El resto de la historia ya se la saben. Pero, en resumen,
las demandas federalistas y de modernización de las regiones siempre se vieron,
desde Bolívar hasta Núñez, como un intento de insurrección injustificado,
como una actitud igualada por parte de gente de menos valía, de por allá lejos,
de provincianos caudillos y hambrientos de poder, de gente ignorante que no
sabe votar, presas de cualquier idea seductora y que adolecen de los abolengos
capitalinos. Y la experiencia de la república federal se los confirman
en tanto todos estos pecados se exacerbaron y convirtieron al país, desde la
narración histórica hegemónica, en una gran rochela degenerada. De ahí la
propuesta de la “regeneración”. En adelante, este habito de pensamiento se
reforzó con la idea de que el federalismo es corrupción y que centralismo es transparencia.;
un régimen discursivo que emana desde el centro y que tiene como efecto de verdad
la imposibilidad de imaginar, aún en el presente, un modelo de gobierno regional
verdaderamente autónomo.
La república federal del siglo XIX tuvo miles de problemas,
pero estableció las bases para un sistema político ideal que las fuerzas de la
reacción impidieron germinar.
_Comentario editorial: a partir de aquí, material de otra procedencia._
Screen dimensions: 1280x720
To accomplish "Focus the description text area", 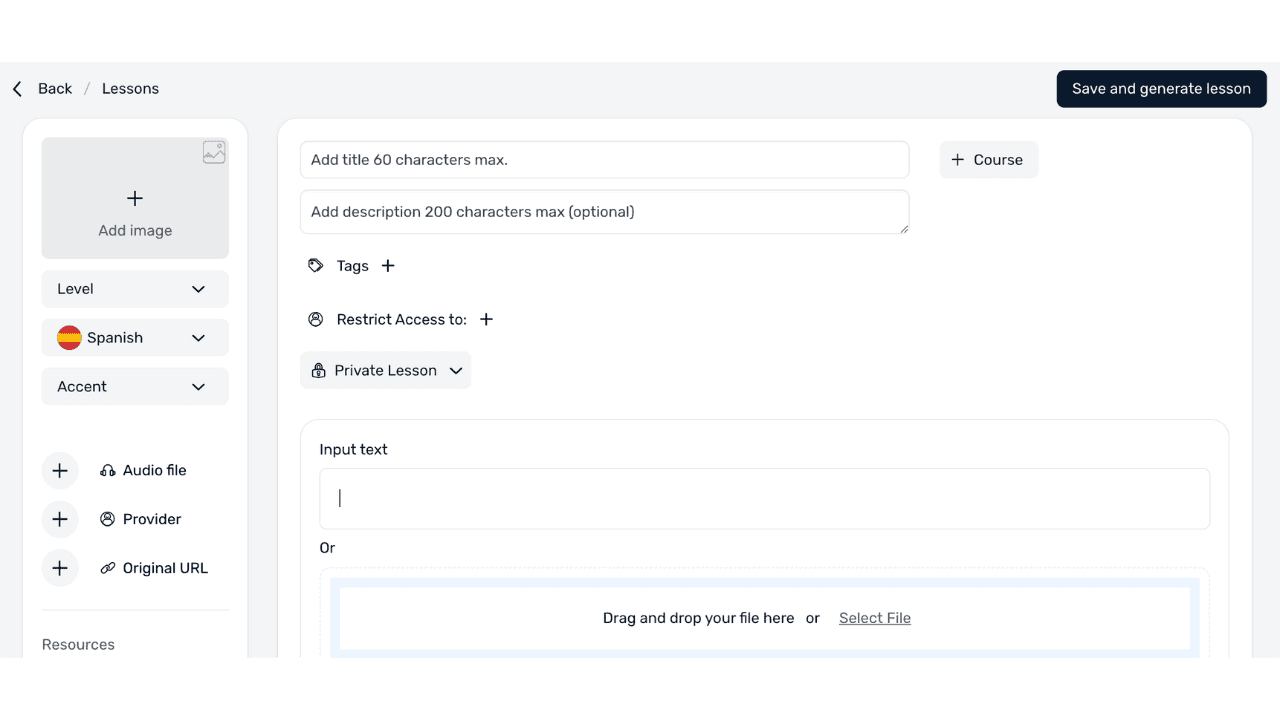I will coord(604,212).
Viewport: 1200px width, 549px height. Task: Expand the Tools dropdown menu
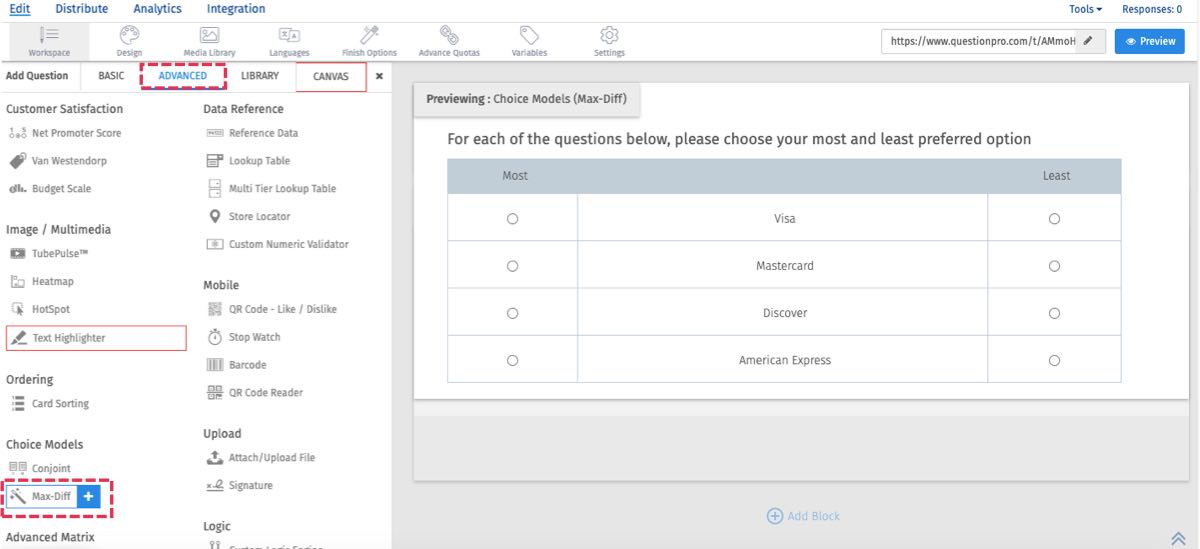1085,9
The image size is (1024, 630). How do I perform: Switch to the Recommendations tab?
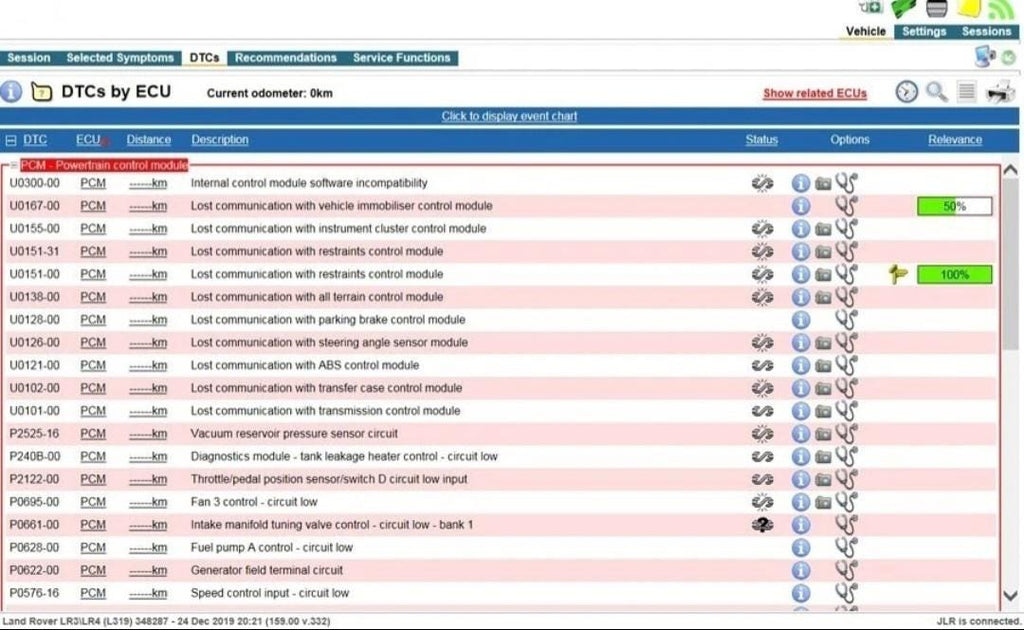tap(286, 58)
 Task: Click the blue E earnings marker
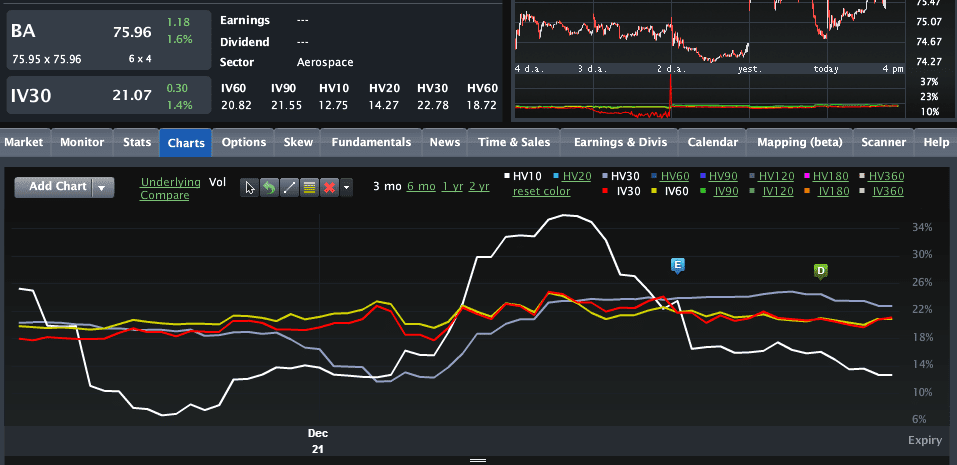[x=677, y=265]
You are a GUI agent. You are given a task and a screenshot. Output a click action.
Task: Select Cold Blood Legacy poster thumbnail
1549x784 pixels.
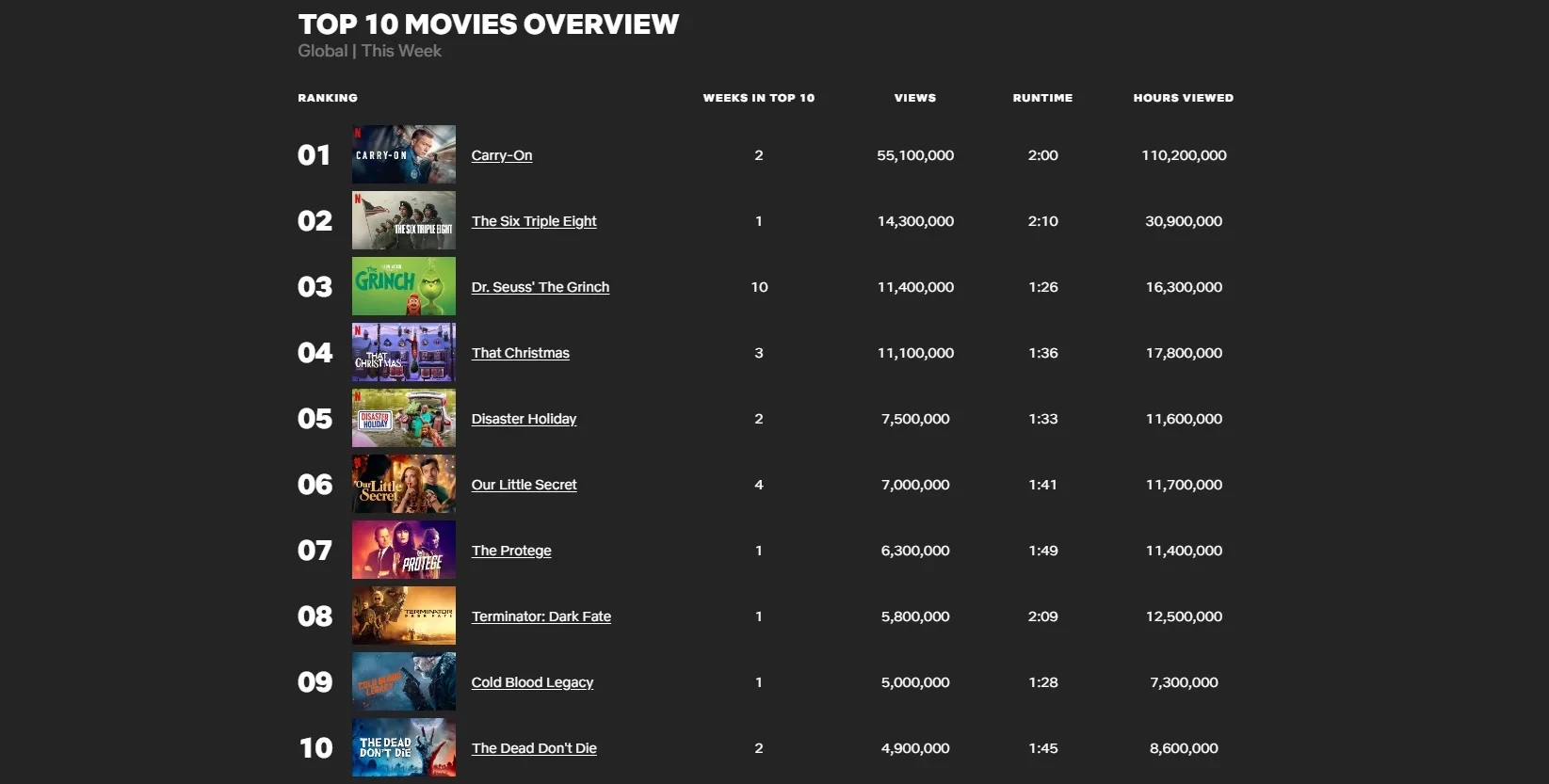coord(403,681)
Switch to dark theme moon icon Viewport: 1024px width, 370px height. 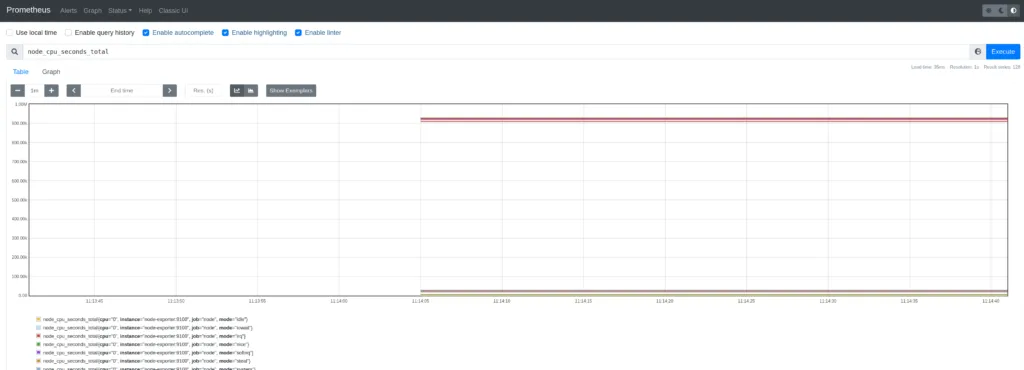(1001, 10)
Como consecuencia del centralismo tenemos en el
presente una estela permanente de guerras, conflictos internos, incapacidad
institucional, pobreza regional y, sobre todo, corrupción. Pecados que le endilgaban
al federalismo de antaño. Hoy, más que nunca, y con más de cien años de ineficiente y mezquino centralismo, necesitamos superar la talanquera mental que nos impide proyectar un país pluriregional y plurinacional.